FlyerTalk Forums - View Single Post - Getting a British Passport
View Single Post
Old Sep 23, 2005 | 1:30 am
  #61  
Aviatrix
All eyes on you!
20 Years on Site
 
Join Date: Oct 2002
Location: UK
Posts: 7,566
Originally Posted by BigFlyer
Is there some sort of secret competition going on in this thread to see who can give the most wrong information in the most authoritative sounding way?

From an official page of the German Foreign Office at http://www.auswaertiges-amt.de/www/e...e/faq/kat3/F10:
As well as German nationality, our child has had a second nationality since birth. Does our child have to choose between the two in later life?
No, as far as German law is concerned, if your child automatically had two nationalities at birth, he/she does not have to decide between the two at a later stage. Your child is therefore a permanent holder of dual nationality. In some cases, the law of the other country may however dictate a need to choose.

If there is a prize for "misleading information" then perhaps that prize should go to the German Foreign Office! The above quote is actually quite inaccurate and misleading because it makes it appear as though it is ALWAYS the case that German dual nationals can keep their dual nationality for life - which is not correct.

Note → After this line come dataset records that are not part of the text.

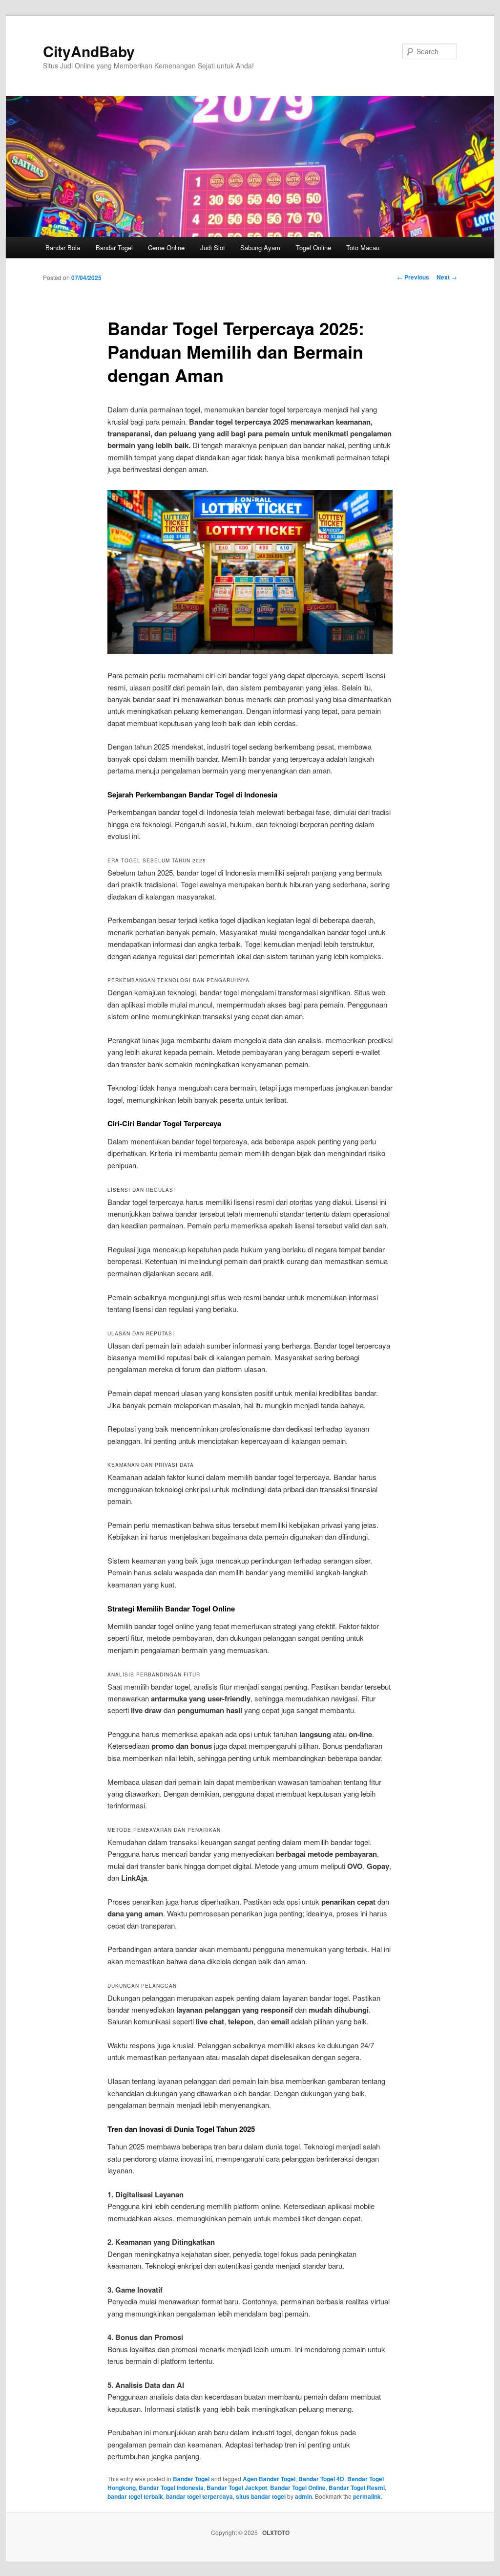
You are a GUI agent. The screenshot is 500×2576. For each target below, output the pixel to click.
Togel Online (313, 247)
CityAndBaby (89, 51)
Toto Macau (362, 247)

Under current law (in force since 2000) there are two ways of being born into German nationality - by descent and by birth. Those born into German nationality by descent (i.e., children of German parents) do not have to choose. Those born into German nationality by birth (i.e., children born in Germany to parents who are residents but not citizens) have to choose between German citizenship and their parents' citizenship before age 23.

This is what I found out so far - but I believe there must be another set of circumstances in which dual nationals lose their German nationality because a friend of mine has recently lost hers (she had a letter from the German Embassy instructing her to return her German passport as she is no longer entitled to it). She was born outside Germany to a German father and non-German mother.